Les recommandations du présent document ont pour objet de favoriser l'enrichissement de ce partenariat dans un cadre conventionnel (conventions de services comptables et financiers ou engagements partenariaux4 ), Les travaux ayant mené à la rédaction de ce guide se sont articulés autour des trois segments suivants de la chaîne de traitement des dépenses locales reliant les ordonnateurs locaux à leur comptable public :

 L'optimisation de l'amont de la chaîne : La gestion des dépenses (achats, factures, subventions, aides ...)

 L'optimisation de la partie centrale de la chaîne : Le paiement des dépenses (factures, subventions, aides ...)

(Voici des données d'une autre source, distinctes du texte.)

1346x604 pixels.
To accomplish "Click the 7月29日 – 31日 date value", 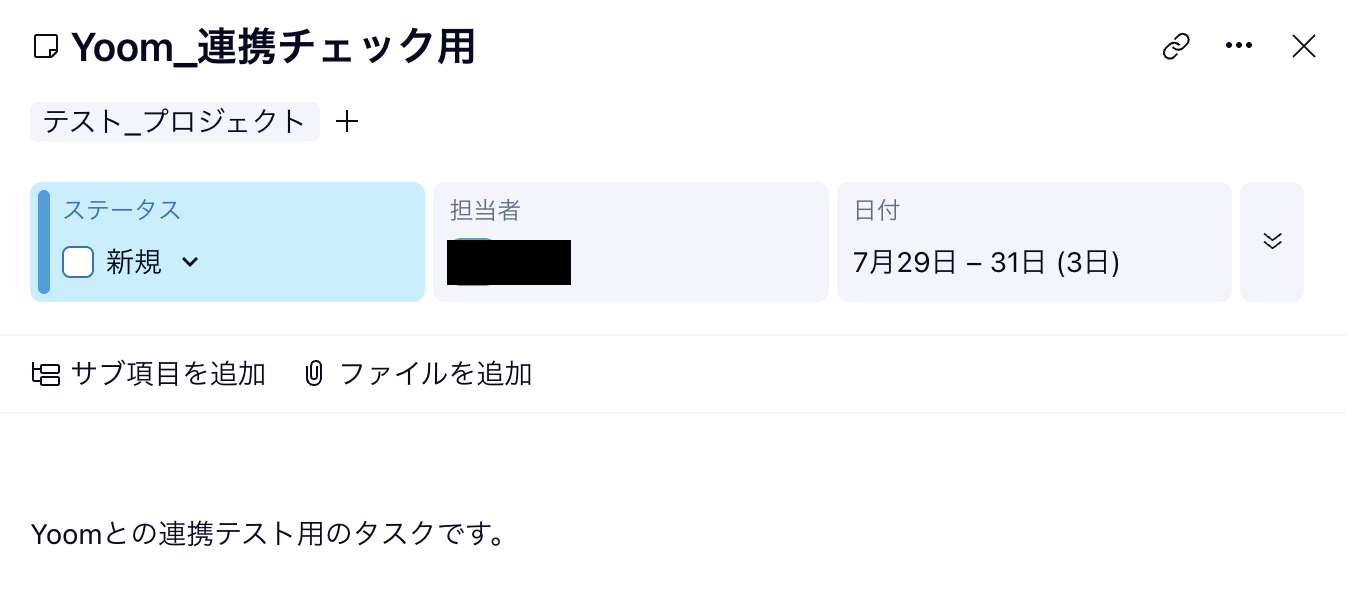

 L'optimisation de l'aval de la chaîne : Le pilotage et les régularisations Le plan du présent guide reprend cette segmentation chronologique de la chaîne de traitement des dépenses locales après avoir rappelé des conseils organisationnels. Elle reprend les meilleures pratiques constatées sur le terrain en formulant des recommandations, dont le degré de prise en compte est à adapter, par définition, aux caractéristiques propres de chaque collectivité.